Keywords: granuloma, carbon nanotube, murine model, osteopontin, matrix metalloproteinases

Granuloma formation is thought to play a critical role in the elimination of bacteria, fungi, and parasites. Granulomatous inflammation also occurs as a response to an “innocuous” foreign body, and in some conditions (e.g., sarcoidosis, granulomatosis with polyangiitis [Wegener's], and rheumatoid arthritis), the etiologic agent has not been established (1–7). To study granulomatous disorders, various animal models were developed, and significant findings related to granulomatous inflammation were elucidated from these models. A major advance occurred with the development of a murine granuloma model in which antigen-bound sepharose beads were injected intravenously into presensitized animals (8). Although this model contributed to our current understanding, the resolution of granulomas within 14–21 days comprises its major disadvantage. Because of the rapid disappearance of granulomas, various changes in gene and protein (e.g., cytokines, proteases, and transcription factors) expression may reflect either the initial or resolution phase of the inflammatory response, rather than factors contributing to the persistence of granulomatous inflammation. Another consideration involves the delivery route, namely, a tail-vein injection of antigen-bound sepharose beads that lodges in the pulmonary circulation rather than directly in the alveolar space (8, 9).

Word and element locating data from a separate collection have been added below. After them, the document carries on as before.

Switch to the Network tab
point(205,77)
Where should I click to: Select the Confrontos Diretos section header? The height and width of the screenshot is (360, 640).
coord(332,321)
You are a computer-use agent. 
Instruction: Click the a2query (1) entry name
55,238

Studies of experimental animal models noted acute inflammation and/or pulmonary granuloma-like lesions in association with aggregated carbon nanoparticles (10–12). Carbon nanoparticles were found as byproducts of combustion (e.g., diesel, methane, propane, and natural-gas flames of typical stoves) (10, 11). In fact, a sarcoid-like disease in firefighters and others was described after exposure to combustion byproducts, and carbon nanoparticles were found postmortem in lung tissue (13–16). Carbon-based nanomaterials have emerged as a new technology with unique applications in multiple industries, and the use of nanomaterials in consumer products is a rapidly expanding area of manufacturing. Already, numerous products containing nanomaterials are on the market, from sunscreens to bicycle frames. Because of their unique physiochemical characteristics, nanomaterials may exert unique toxicological effects which have not been fully investigated.

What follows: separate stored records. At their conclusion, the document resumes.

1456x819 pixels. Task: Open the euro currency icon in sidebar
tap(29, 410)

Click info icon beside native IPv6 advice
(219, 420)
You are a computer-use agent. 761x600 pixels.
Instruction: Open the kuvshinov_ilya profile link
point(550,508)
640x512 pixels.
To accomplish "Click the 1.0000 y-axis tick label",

Regardless of the cause of granulomatous inflammation, a model that resembles such a process will aid in understanding the mechanisms of granulomatous inflammation, and will provide therapeutic targets for disease modification. Osteopontin is a key cytokine recently shown to associate with granulomatous inflammation, regardless of cause (17–20). Osteopontin induces leukocyte chemotaxis, and is produced by alveolar macrophages. Interestingly, osteopontin null mice exhibit reduced formation of granulomas in response to infectious stimuli (21). Based on these observations, we hypothesized that pulmonary exposure to multiwall carbon nanoparticles (MWCNTs) would induce granulomas, elicit a macrophage and T-cell response, and mimic other granulomatous disorders with the up-regulation of osteopontin. Furthermore, such changes would present an appearance clearly distinct from that of adjacent, normal lung tissue, with altered bronchoalveolar lavage (BAL) cell gene expression, but not as pronounced as within granulomatous foci. To address this hypothesis, we instilled mice with MWCNTs and evaluated lung changes up to 90 days after exposure. Granulomatous foci were dissected by laser-capture microdissection (LCM), and BAL cells were analyzed for cellular and gene expression changes.

Materials and Methods

Animals

C57Bl/6 mice were purchased from Jackson Laboratory (Bar Harbor, ME). This study was approved by the East Carolina University Institutional Animal Care Committee (AUP#J199).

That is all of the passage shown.